SEC Settles With Elon Musk Over Twitter Stake Disclosure

CNBC reported Monday that the SEC Musk settlement has been reached, ending a securities lawsuit stemming from his 2022 acquisition of Twitter. Under the agreement, Musk’s revocable trust will pay a $1.5 million civil penalty to the commission. A federal judge has yet to formally approve the proposed deal.

What the SEC Alleged Against Musk

The regulator accused Musk of failing to timely disclose that he had accumulated a stake exceeding 5% in Twitter before completing his $44 billion leveraged buyout of the platform. Securities rules require investors to publicly disclose holdings above that threshold within 10 calendar days of crossing it. Musk missed that deadline.

The SEC argued in its original complaint that the delayed disclosure gave Musk an unfair advantage. By keeping his growing position quiet, the agency contended, he was able to acquire additional shares at prices that had not yet reflected his interest in the company. That, regulators said, came at the expense of other market participants who lacked the same information.

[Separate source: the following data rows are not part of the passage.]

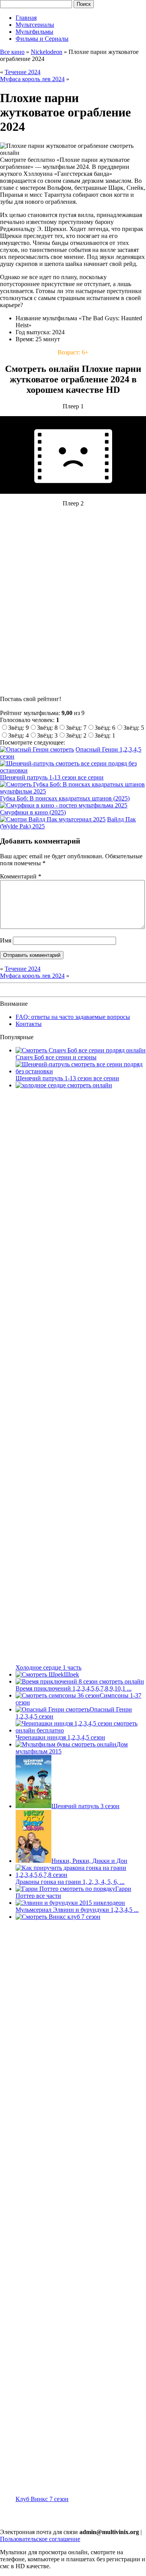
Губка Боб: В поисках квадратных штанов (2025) (65, 798)
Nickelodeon (46, 52)
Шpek (71, 1674)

Background: A Pattern of SEC Friction

This is not the first time the SEC Musk settlement process has played out. The regulator and Musk reached a prior agreement in 2018 tied to his public statements about taking Tesla private. That deal required Musk and Tesla to each pay $20 million in fines. Musk also had to temporarily give up his role as Tesla’s board chairman under those terms, and a revised consent decree followed in 2019.

Despite that resolution, Musk made clear publicly and repeatedly that he held the SEC in low regard. The latest settlement suggests both sides preferred to avoid a prolonged trial.

Parallel Legal Battles Mount for Musk

The Twitter settlement is just one front in a busy legal season for the world’s wealthiest person. A separate civil jury in California found in March that Musk misled Twitter investors during the same pre-acquisition period. His legal team said they intend to appeal that verdict.

Meanwhile, Musk is currently in a federal courtroom in Oakland, California for a high-profile dispute with OpenAI CEO Sam Altman. In that case, Musk alleges that Altman and OpenAI broke commitments to operate the artificial intelligence lab as a nonprofit. Musk himself took the stand last week during proceedings that began in late April.